### Data listing
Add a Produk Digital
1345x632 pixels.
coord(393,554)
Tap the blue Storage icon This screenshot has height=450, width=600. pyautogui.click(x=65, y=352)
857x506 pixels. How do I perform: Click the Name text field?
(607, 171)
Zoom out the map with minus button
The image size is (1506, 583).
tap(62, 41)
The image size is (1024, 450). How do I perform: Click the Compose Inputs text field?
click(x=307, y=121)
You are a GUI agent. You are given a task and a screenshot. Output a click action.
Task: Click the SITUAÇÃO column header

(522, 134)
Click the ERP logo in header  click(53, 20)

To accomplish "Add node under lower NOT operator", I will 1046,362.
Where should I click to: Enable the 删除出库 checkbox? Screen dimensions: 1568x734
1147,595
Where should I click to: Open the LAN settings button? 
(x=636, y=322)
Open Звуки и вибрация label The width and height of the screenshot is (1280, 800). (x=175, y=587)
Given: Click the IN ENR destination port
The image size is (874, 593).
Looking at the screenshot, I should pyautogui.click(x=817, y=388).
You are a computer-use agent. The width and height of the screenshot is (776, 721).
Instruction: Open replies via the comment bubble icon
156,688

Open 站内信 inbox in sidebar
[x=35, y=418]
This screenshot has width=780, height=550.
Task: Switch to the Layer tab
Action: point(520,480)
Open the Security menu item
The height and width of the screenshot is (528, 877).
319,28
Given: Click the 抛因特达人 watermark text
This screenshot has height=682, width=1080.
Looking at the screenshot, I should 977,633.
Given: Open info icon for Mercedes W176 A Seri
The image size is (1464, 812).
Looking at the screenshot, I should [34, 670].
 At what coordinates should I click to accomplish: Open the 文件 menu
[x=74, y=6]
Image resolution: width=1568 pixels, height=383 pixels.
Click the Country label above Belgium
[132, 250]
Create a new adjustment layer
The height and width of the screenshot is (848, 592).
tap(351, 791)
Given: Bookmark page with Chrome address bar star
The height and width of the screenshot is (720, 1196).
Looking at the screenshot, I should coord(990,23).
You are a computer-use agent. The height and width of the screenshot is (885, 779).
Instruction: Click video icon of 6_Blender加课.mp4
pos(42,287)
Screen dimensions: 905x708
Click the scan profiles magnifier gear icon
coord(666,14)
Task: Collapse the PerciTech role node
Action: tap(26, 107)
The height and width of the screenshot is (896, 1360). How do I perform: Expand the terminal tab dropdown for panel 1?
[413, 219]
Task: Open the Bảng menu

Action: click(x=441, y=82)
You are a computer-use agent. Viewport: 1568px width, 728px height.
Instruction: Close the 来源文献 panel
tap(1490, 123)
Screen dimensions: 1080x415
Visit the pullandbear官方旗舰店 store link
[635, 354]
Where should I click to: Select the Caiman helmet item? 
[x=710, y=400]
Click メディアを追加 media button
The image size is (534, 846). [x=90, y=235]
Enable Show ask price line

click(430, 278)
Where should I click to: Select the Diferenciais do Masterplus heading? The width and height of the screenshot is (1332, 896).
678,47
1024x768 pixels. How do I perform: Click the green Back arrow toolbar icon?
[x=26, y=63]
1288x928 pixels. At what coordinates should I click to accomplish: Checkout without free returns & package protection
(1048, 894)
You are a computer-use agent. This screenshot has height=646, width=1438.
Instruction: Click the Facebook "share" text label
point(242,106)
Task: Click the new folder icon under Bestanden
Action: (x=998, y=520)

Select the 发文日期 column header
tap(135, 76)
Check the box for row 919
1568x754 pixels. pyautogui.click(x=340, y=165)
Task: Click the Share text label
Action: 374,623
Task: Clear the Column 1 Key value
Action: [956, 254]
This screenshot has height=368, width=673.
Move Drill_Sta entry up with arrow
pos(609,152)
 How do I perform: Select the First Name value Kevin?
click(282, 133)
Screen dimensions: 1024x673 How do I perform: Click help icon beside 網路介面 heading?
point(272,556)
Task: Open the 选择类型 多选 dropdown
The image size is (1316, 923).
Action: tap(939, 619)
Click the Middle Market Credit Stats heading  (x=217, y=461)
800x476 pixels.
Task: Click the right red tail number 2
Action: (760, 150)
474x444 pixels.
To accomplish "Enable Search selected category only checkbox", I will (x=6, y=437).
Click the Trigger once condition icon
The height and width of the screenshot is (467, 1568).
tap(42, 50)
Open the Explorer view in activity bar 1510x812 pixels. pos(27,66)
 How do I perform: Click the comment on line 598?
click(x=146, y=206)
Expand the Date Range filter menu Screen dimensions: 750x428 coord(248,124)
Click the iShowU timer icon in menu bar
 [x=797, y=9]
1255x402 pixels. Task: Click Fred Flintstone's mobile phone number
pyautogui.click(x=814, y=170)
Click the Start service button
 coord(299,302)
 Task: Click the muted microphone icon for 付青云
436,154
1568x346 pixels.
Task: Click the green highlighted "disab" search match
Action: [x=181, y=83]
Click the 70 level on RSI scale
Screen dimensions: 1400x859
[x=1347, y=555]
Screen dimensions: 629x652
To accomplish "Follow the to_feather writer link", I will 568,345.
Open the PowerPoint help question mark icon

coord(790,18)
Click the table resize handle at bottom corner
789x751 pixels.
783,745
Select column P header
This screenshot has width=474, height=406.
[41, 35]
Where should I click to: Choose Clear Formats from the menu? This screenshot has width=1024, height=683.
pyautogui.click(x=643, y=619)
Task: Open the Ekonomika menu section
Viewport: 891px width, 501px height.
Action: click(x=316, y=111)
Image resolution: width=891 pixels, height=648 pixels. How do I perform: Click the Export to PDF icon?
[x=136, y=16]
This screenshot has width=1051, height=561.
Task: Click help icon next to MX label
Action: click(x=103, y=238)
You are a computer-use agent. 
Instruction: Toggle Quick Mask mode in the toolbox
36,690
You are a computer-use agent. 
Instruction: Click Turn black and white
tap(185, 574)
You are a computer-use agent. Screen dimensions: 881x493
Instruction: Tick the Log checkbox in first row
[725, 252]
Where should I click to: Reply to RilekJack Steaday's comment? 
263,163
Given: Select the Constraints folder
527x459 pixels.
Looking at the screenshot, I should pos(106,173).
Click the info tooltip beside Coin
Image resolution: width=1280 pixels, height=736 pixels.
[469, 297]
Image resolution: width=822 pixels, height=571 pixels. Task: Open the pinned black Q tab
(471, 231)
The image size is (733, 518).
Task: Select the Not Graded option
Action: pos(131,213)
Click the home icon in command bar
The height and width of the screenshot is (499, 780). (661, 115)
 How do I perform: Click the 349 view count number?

### Exercise description
Every line of the data must appear again in the answer, exactly as written.

### Expected answer
Add a Produk Digital
1345x632 pixels.
coord(393,554)
Tap the blue Storage icon This screenshot has height=450, width=600. pyautogui.click(x=65, y=352)
857x506 pixels. How do I perform: Click the Name text field?
(607, 171)
Zoom out the map with minus button
The image size is (1506, 583).
tap(62, 41)
The image size is (1024, 450). How do I perform: Click the Compose Inputs text field?
click(x=307, y=121)
You are a GUI agent. You are given a task and a screenshot. Output a click action.
Task: Click the SITUAÇÃO column header

(522, 134)
Click the ERP logo in header  click(53, 20)

To accomplish "Add node under lower NOT operator", I will 1046,362.
Where should I click to: Enable the 删除出库 checkbox? Screen dimensions: 1568x734
1147,595
Where should I click to: Open the LAN settings button? 
(x=636, y=322)
Open Звуки и вибрация label The width and height of the screenshot is (1280, 800). (x=175, y=587)
Given: Click the IN ENR destination port
The image size is (874, 593).
Looking at the screenshot, I should pyautogui.click(x=817, y=388).
You are a computer-use agent. The width and height of the screenshot is (776, 721).
Instruction: Open replies via the comment bubble icon
156,688

Open 站内信 inbox in sidebar
[x=35, y=418]
This screenshot has width=780, height=550.
Task: Switch to the Layer tab
Action: point(520,480)
Open the Security menu item
The height and width of the screenshot is (528, 877).
319,28
Given: Click the 抛因特达人 watermark text
This screenshot has height=682, width=1080.
Looking at the screenshot, I should 977,633.
Given: Open info icon for Mercedes W176 A Seri
The image size is (1464, 812).
Looking at the screenshot, I should [34, 670].
 At what coordinates should I click to accomplish: Open the 文件 menu
[x=74, y=6]
Image resolution: width=1568 pixels, height=383 pixels.
Click the Country label above Belgium
[132, 250]
Create a new adjustment layer
The height and width of the screenshot is (848, 592).
tap(351, 791)
Given: Bookmark page with Chrome address bar star
The height and width of the screenshot is (720, 1196).
Looking at the screenshot, I should coord(990,23).
You are a computer-use agent. The height and width of the screenshot is (885, 779).
Instruction: Click video icon of 6_Blender加课.mp4
pos(42,287)
Screen dimensions: 905x708
Click the scan profiles magnifier gear icon
coord(666,14)
Task: Collapse the PerciTech role node
Action: tap(26, 107)
The height and width of the screenshot is (896, 1360). How do I perform: Expand the terminal tab dropdown for panel 1?
[413, 219]
Task: Open the Bảng menu

Action: click(x=441, y=82)
You are a computer-use agent. Viewport: 1568px width, 728px height.
Instruction: Close the 来源文献 panel
tap(1490, 123)
Screen dimensions: 1080x415
Visit the pullandbear官方旗舰店 store link
[635, 354]
Where should I click to: Select the Caiman helmet item? 
[x=710, y=400]
Click メディアを追加 media button
The image size is (534, 846). [x=90, y=235]
Enable Show ask price line

click(430, 278)
Where should I click to: Select the Diferenciais do Masterplus heading? The width and height of the screenshot is (1332, 896).
678,47
1024x768 pixels. How do I perform: Click the green Back arrow toolbar icon?
[x=26, y=63]
1288x928 pixels. At what coordinates should I click to accomplish: Checkout without free returns & package protection
(1048, 894)
You are a computer-use agent. This screenshot has height=646, width=1438.
Instruction: Click the Facebook "share" text label
point(242,106)
Task: Click the new folder icon under Bestanden
Action: (x=998, y=520)

Select the 发文日期 column header
tap(135, 76)
Check the box for row 919
1568x754 pixels. pyautogui.click(x=340, y=165)
Task: Click the Share text label
Action: 374,623
Task: Clear the Column 1 Key value
Action: [956, 254]
This screenshot has height=368, width=673.
Move Drill_Sta entry up with arrow
pos(609,152)
 How do I perform: Select the First Name value Kevin?
click(282, 133)
Screen dimensions: 1024x673 How do I perform: Click help icon beside 網路介面 heading?
point(272,556)
Task: Open the 选择类型 多选 dropdown
The image size is (1316, 923).
Action: tap(939, 619)
Click the Middle Market Credit Stats heading  (x=217, y=461)
800x476 pixels.
Task: Click the right red tail number 2
Action: (760, 150)
474x444 pixels.
To accomplish "Enable Search selected category only checkbox", I will (x=6, y=437).
Click the Trigger once condition icon
The height and width of the screenshot is (467, 1568).
tap(42, 50)
Open the Explorer view in activity bar 1510x812 pixels. pos(27,66)
 How do I perform: Click the comment on line 598?
click(x=146, y=206)
Expand the Date Range filter menu Screen dimensions: 750x428 coord(248,124)
Click the iShowU timer icon in menu bar
 [x=797, y=9]
1255x402 pixels. Task: Click Fred Flintstone's mobile phone number
pyautogui.click(x=814, y=170)
Click the Start service button
 coord(299,302)
 Task: Click the muted microphone icon for 付青云
436,154
1568x346 pixels.
Task: Click the green highlighted "disab" search match
Action: [x=181, y=83]
Click the 70 level on RSI scale
Screen dimensions: 1400x859
[x=1347, y=555]
Screen dimensions: 629x652
To accomplish "Follow the to_feather writer link", I will 568,345.
Open the PowerPoint help question mark icon

coord(790,18)
Click the table resize handle at bottom corner
789x751 pixels.
783,745
Select column P header
This screenshot has width=474, height=406.
[41, 35]
Where should I click to: Choose Clear Formats from the menu? This screenshot has width=1024, height=683.
pyautogui.click(x=643, y=619)
Task: Open the Ekonomika menu section
Viewport: 891px width, 501px height.
Action: click(x=316, y=111)
Image resolution: width=891 pixels, height=648 pixels. How do I perform: Click the Export to PDF icon?
[x=136, y=16]
This screenshot has width=1051, height=561.
Task: Click help icon next to MX label
Action: click(x=103, y=238)
You are a computer-use agent. 
Instruction: Toggle Quick Mask mode in the toolbox
36,690
You are a computer-use agent. 
Instruction: Click Turn black and white
tap(185, 574)
You are a computer-use agent. Screen dimensions: 881x493
Instruction: Tick the Log checkbox in first row
[725, 252]
Where should I click to: Reply to RilekJack Steaday's comment? 
263,163
Given: Select the Constraints folder
527x459 pixels.
Looking at the screenshot, I should pos(106,173).
Click the info tooltip beside Coin
Image resolution: width=1280 pixels, height=736 pixels.
[469, 297]
Image resolution: width=822 pixels, height=571 pixels. Task: Open the pinned black Q tab
(471, 231)
The image size is (733, 518).
Task: Select the Not Graded option
Action: pos(131,213)
Click the home icon in command bar
The height and width of the screenshot is (499, 780). (661, 115)
 How do I perform: Click the 349 view count number?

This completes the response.